The founder of Indian outsourcing giant Satyam appeared in court yesterday in a billion-dollar corporate fraud case dubbed “India’s Enron”.

The firm’s founder and former chairman B. Ramalinga Raju – a one-time poster boy for Indian economic progress – appeared at a preliminary hearing in the southern city of Hyderabad.

His declaration in January 2009 that he had falsified profits plunged the Indian business world into turmoil.

The main order of business for the court yesterday was to issue summons to a list of witnesses, Mr Raju’s lawyer, Bharat Kumar, told AFP.

Mr Raju, who faces charges including conspiracy, cheating and forgery, declared in a letter of confession that he had overstated profits for years and inflated the company’s balance sheet by more than a billion dollars.

He later backed down from the confession, but police maintain the letter was a “voluntary disclosure of fraud”.

Mr Raju, 56, was in court yesterday with nine other senior executives from the company, including his brother B. Rama Raju, the Press Trust of India news agency said.

Paperwork on witnesses and documents being sought from the accused was processed during the day, with the first witnesses to be examined on November 8, the news agency said.

The scandal at the Hyderabad-based firm is known as “India’s Enron” after the US energy giant that collapsed in 2001 in the wake of massive false-accounting revelations.

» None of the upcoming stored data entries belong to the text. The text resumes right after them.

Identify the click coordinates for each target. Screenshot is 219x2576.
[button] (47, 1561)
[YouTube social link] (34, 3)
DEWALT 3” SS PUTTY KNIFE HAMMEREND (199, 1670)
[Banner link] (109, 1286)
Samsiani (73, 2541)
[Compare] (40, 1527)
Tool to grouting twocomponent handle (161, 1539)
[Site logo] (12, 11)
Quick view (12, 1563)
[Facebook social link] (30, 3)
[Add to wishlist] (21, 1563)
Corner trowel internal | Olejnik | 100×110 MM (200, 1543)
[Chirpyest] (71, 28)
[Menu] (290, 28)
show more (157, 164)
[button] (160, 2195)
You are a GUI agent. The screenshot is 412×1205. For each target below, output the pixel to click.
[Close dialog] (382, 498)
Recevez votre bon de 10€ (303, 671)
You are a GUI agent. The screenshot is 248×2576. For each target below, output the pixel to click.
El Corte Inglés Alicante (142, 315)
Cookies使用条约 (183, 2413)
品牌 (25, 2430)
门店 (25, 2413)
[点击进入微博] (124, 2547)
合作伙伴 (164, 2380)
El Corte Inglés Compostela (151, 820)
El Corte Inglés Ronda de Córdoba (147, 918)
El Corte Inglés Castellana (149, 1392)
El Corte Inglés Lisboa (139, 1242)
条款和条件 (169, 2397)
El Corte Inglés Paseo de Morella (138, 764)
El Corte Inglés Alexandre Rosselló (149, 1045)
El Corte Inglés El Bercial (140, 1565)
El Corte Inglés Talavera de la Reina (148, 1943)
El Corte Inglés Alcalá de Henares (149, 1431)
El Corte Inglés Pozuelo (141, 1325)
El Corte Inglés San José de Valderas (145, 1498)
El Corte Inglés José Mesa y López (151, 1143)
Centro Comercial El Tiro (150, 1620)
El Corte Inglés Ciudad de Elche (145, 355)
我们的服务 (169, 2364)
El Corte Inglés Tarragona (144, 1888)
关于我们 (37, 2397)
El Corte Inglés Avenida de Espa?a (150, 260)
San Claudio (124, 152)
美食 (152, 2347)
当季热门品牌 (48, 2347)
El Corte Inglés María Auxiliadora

Born into a farming family in Andhra Pradesh state, Mr Raju studied at the University of Ohio. Previously known as a soft-spoken boss and admired for his professionalism, he started out in the textile and real estate sectors before spotting the potential of outsourcing.

Yesterday’s hearing opened after India’s Supreme Court last week revoked bail granted to Mr Raju on health grounds in August, saying the gravity of the accusations meant the bail order “could not be sustained”.

Mr Raju has been undergoing treatment for hepatitis at a hospital in Hyderabad.